インドで最も知られた伝説は、有名な叙事詩マハーラバータに記載されている。伝説によると、ある国のヒラニヤカシプ王は梵天の加護を受けて不死の身となったが、生まれつき傲慢で残虐な性格で、民には王への崇拝を強要し、ヴィシュヌ神への崇拝を禁じた。
その息子のプラフラーダは敬虔なヴィシュヌ神の信徒で、国王はこれを憎み、これを殺そうと試みた。そして最後には、火を恐れぬ妹のホリカに王子を抱きかかえて火に飛び込ませた。ところが王子は無事で、ホリカが燃えて灰になってしまった。人々は王子の無事を祝い、王子に七色の粉や水を振りかけ、その勇気と信念を称えた。

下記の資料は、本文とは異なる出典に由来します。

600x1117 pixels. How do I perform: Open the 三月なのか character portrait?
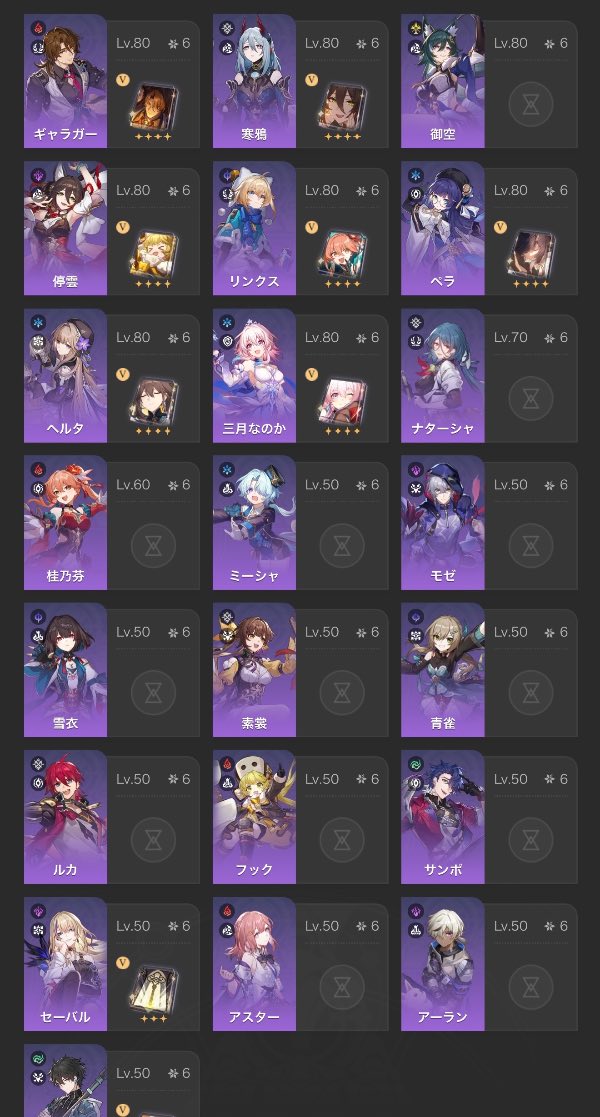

馬友友インディアン・キッチンのシェフ馬友友によると、インド南部では春の最初の日にホーリー祭で祝うという。色彩の乏しい冬が終わり、大地万物が復活し、花開く暖かい春の到来を意味するが、また新しい年の豊作を祈る意味もある。とくに稲の収穫が終った田に花を植え、様々な色の花を天然の色彩として、ホーリー祭を祝う。そこでホーリー祭をインドの春の祭ともいう。
その由来はともかく、ホーリー祭の日にはインドの伝統音楽を流し、大人も子供もドーラクの太鼓のリズムに乗って歌い踊る。街にでて七色の粉を相手の額に塗って祝福し、さらに頭から足まで直接粉をかけあって、いたるところに不思議なカラフルな世界が出現する。空気にも華やかな粉が漂い、いたずらっ子たちは水に溶いて、バケツや水鉄砲で会う人ごとに攻撃する。
ホーリー祭はインド伝統の祭典で、すでに千年近い歴史があり、またインド人留学生や移民と共に世界に伝わり、国際的な祭りとなった。
台湾に来て30年余り、台北インド人協会の会長Vijay Kapadiaによると、台湾でのホーリー祭実施の歴史は古く、インドの人々は毎年ディーワーリーとホーリー祭を祝うという。